Но надзор и разносы не мешали рынку расширяться, разрастаться по воле спроса, укореняться в самом сердце городской жизни. Посещаемый в определенные дни рынок был естественным центром общественной жизни. Именно там люди встречались друг с другом, договаривались, поносили друг друга, переходили от угроз к [обмену] ударами. Именно здесь зарождались инциденты и затем судебные процессы, выявлявшие пособников; здесь случались довольно-таки редкие вмешательства стражи, эффектные, несомненно, но и осторожные30. Именно здесь распространялись политические и иные новости. В 1534 г. на рыночной площади в Фекенхэме, графство Норфолк, открыто критиковали действия и планы короля Генриха VIII31. Да и на каком английском рынке не услышишь пылкие речи проповедников? Налицо была восприимчивая толпа, готовая на любые дела, даже на добрые. Рынок был также излюбленным местом для заключения сделок и устройства семейных дел. «В XV в. в Джиффони, в провинции Салерно, мы видим по нотариальным реестрам, что в рыночные дни, помимо продажи съестных припасов и изделий местного ремесла, наблюдался повышенный [против обычного] процент заключенных договоров о купле-продаже земельных участков, о долгосрочных ипотечных операциях, о дарениях, брачных контрактов, составления описей приданого»32. Все ускоряется благодаря рынку, даже сбыт в лавках (что достаточно логично). Так, в Ланкастере, в Англии, в конце XVII в. Уильям Стаут, который держал там лавку, нанял дополнительного приказчика «на рыночные и ярмарочные дни» (“on the market and fair days”)33. Это, вне сомнения, было общим правилом. Естественно, при условии, что лавки не бывали официально закрыты в дни рынка или ярмарок, как это случалось во многих городах34.
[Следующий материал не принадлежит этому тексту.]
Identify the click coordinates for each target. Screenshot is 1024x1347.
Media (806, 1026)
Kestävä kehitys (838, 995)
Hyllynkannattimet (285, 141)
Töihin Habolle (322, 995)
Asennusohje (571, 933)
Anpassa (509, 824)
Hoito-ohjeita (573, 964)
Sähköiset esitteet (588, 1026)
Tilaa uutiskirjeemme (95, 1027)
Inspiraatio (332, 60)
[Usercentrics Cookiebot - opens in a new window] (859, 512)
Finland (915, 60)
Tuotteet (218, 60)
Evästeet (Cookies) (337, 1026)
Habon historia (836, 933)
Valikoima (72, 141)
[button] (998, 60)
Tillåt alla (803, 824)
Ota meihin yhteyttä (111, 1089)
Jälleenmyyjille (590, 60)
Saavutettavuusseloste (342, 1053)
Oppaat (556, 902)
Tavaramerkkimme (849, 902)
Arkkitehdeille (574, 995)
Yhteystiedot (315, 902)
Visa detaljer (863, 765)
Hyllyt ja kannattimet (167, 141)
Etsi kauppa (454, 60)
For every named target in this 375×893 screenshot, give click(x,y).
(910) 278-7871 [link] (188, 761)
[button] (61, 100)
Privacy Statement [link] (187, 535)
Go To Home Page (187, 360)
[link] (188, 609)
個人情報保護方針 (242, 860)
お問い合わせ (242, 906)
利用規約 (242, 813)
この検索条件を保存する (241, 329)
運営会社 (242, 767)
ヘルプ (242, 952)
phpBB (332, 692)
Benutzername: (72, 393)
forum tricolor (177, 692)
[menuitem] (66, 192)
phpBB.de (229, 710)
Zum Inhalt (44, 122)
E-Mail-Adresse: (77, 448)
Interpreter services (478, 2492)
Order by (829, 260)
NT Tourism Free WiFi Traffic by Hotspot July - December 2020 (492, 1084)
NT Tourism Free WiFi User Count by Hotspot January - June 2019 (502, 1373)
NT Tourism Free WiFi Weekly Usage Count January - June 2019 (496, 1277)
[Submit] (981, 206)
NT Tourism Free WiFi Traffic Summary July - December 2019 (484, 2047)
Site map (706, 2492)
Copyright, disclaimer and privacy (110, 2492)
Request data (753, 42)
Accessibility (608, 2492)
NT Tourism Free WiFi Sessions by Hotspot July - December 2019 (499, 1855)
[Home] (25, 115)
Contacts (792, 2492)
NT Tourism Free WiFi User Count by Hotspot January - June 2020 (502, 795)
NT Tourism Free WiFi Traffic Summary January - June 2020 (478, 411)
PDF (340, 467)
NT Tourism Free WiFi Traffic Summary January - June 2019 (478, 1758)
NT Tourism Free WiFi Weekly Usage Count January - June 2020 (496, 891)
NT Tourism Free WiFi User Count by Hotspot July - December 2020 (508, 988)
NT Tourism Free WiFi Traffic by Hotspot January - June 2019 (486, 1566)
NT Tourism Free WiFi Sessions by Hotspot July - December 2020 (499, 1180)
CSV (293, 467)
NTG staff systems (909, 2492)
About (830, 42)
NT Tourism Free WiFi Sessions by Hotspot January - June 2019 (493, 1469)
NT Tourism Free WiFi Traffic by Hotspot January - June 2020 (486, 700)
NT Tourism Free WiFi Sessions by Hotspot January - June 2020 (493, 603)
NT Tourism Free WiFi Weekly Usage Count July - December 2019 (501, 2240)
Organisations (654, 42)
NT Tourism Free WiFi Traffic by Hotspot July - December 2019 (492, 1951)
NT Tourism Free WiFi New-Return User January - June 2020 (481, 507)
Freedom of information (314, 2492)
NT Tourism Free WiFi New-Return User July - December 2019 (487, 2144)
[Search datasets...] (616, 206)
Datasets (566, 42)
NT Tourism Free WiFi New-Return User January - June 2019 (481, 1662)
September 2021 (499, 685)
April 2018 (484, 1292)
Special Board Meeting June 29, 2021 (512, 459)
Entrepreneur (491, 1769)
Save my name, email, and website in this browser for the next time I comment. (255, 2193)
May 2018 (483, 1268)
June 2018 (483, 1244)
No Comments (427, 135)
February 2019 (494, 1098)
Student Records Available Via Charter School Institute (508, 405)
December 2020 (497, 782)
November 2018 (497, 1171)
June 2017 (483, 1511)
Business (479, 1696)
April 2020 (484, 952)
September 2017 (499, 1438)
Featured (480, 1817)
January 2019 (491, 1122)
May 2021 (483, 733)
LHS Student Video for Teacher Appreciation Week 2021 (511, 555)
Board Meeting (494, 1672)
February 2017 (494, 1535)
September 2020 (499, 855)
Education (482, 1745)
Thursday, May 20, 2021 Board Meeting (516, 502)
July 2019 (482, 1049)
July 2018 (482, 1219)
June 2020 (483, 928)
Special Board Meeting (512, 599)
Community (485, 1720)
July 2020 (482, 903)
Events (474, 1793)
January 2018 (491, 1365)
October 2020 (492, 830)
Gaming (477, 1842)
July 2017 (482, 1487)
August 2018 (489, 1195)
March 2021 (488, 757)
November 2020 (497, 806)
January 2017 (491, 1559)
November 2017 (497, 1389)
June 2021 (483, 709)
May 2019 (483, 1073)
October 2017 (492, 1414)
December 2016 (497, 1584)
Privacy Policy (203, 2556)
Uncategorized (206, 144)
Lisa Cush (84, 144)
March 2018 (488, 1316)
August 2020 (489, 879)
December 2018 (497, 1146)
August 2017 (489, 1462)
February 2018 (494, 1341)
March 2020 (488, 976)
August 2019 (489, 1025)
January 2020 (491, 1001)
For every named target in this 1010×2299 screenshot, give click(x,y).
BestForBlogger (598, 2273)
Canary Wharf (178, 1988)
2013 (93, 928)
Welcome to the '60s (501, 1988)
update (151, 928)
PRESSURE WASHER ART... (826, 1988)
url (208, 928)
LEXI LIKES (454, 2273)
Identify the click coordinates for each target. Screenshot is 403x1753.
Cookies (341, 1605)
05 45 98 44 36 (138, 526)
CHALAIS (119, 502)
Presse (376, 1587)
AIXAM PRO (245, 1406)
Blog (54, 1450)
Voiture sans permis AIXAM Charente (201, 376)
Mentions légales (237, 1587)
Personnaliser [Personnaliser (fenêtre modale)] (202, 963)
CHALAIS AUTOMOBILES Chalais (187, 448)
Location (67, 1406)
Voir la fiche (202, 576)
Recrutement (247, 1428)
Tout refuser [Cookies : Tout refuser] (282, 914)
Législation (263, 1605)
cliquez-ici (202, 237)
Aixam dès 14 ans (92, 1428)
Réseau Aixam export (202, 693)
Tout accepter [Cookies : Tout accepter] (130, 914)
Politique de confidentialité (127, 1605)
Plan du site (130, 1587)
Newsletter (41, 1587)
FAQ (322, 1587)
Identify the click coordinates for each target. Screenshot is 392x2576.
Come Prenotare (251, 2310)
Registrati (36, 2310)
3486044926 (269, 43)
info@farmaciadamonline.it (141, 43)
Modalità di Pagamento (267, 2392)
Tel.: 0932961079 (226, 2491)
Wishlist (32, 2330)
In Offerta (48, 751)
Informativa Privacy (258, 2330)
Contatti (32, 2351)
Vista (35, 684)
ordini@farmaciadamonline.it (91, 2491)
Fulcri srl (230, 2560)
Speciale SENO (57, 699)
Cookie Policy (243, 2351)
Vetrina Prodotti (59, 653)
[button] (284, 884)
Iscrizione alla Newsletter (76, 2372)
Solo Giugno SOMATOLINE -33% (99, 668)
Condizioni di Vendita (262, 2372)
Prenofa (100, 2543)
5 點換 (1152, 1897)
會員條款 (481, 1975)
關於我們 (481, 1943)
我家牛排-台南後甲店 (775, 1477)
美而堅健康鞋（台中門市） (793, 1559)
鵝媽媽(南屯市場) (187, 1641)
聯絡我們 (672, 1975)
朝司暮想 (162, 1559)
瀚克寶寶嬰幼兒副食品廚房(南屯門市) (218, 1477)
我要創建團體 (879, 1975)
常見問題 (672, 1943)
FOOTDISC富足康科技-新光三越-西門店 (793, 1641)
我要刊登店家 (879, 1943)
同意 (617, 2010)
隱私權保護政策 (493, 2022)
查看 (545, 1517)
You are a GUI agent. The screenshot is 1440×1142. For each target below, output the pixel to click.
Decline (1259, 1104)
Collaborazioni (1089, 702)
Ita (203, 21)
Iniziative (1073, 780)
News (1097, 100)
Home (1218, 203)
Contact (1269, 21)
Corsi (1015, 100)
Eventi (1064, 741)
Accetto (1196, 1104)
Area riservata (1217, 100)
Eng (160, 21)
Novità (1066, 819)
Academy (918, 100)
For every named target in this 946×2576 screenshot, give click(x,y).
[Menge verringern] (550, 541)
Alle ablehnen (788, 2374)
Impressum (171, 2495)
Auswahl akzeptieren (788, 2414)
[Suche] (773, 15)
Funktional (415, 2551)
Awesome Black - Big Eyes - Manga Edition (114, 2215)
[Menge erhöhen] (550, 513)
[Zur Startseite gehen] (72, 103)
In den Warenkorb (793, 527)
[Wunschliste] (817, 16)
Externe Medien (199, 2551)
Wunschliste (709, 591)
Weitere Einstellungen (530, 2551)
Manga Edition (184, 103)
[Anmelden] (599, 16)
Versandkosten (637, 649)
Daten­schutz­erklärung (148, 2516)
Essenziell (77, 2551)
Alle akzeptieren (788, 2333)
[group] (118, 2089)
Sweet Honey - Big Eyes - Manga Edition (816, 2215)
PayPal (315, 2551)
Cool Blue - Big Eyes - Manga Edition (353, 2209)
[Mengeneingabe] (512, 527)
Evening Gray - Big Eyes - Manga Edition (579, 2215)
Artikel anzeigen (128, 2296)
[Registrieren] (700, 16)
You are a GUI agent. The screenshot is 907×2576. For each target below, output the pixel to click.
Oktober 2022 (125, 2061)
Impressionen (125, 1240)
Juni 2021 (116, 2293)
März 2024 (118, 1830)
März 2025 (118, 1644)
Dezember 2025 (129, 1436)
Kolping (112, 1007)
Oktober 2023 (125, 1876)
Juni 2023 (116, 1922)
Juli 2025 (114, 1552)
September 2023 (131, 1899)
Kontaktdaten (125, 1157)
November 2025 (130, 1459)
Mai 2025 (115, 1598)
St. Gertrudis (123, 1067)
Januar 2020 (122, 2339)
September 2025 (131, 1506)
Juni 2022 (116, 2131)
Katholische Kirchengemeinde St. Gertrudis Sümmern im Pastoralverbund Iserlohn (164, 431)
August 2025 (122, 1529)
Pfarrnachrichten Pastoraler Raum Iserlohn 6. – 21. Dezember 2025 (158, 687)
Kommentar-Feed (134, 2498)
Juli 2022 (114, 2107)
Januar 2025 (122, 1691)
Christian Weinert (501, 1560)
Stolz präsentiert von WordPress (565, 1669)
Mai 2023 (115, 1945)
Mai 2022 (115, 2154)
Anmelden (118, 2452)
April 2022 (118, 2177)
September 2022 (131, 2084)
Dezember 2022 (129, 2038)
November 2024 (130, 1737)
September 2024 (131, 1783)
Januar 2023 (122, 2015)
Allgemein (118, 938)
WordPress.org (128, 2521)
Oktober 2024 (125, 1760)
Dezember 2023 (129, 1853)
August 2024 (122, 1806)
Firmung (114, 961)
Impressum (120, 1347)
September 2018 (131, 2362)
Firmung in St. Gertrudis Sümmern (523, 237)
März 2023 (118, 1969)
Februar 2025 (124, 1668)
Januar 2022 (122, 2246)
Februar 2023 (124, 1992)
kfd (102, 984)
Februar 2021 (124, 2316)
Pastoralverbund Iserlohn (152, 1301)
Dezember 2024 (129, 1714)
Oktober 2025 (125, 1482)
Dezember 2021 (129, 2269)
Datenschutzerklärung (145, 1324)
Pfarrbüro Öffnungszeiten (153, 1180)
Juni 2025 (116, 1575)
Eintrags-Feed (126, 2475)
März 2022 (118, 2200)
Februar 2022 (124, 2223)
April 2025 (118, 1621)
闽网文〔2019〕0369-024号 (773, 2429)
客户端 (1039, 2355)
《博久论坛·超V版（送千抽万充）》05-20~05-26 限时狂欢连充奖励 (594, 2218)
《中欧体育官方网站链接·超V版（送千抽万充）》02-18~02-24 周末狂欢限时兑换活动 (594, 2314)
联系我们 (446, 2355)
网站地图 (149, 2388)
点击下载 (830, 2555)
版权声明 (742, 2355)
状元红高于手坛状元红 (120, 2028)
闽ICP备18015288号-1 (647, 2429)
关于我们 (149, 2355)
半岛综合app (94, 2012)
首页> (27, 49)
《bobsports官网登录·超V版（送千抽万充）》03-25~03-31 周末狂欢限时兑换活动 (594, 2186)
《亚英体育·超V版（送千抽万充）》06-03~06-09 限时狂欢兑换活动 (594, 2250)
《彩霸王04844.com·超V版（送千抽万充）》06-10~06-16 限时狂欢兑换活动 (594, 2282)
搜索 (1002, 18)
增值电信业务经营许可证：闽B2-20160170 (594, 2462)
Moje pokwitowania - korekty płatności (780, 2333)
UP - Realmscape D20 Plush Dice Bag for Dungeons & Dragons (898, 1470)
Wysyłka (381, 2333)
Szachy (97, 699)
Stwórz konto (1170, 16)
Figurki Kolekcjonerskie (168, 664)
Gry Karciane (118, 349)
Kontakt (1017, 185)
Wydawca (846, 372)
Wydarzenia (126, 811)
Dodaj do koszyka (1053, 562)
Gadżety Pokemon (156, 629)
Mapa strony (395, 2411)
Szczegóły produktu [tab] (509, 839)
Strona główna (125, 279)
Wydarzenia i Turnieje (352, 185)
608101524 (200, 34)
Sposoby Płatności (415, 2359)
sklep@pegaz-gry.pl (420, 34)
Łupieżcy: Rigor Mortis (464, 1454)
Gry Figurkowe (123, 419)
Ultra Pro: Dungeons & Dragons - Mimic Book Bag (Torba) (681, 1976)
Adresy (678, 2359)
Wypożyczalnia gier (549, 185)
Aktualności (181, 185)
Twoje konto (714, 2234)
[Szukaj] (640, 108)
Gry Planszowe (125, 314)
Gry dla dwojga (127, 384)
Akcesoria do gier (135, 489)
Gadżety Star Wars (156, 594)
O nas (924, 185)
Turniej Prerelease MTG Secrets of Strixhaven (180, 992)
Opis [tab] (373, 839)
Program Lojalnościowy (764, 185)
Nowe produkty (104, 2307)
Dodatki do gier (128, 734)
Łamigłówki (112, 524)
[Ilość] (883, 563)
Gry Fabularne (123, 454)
Доказательством тому, что рынок находился в самом сердце целого мира отношений, может служить сама мудрость пословиц. Вот несколько примеров: «Все продается на рынке, кроме молчаливой осторожности и чести»; «Покупая рыбу в море [до ее вылова], рискуешь получить только ее запах»35. Ежели ты недостаточно знаком с искусством покупать или продавать — что же, «рынок тебя обучит». На рынке никто не бывает один, посему «думай о себе самом и думай о рынке», т. е. о других. Итальянская поговорка гласит, что для рассудительного человека «лучше иметь друзей на рынке, чем монеты в сундуке» (“val piu avere amici in piazza che denari nella cassa”). Для сегодняшнего дагомейского фольклора противостоять соблазнам рынкам — это признак мудрости. «Если торговец кричит: «Зайди и купи!», разумно будет ответить: „Я не трачу сверх того, что имею!”»36
Хлебный и птичий рынки в Париже на набережной Августинцев около 1670 г. Париж, Музей Карнавале. Фото Жиродона.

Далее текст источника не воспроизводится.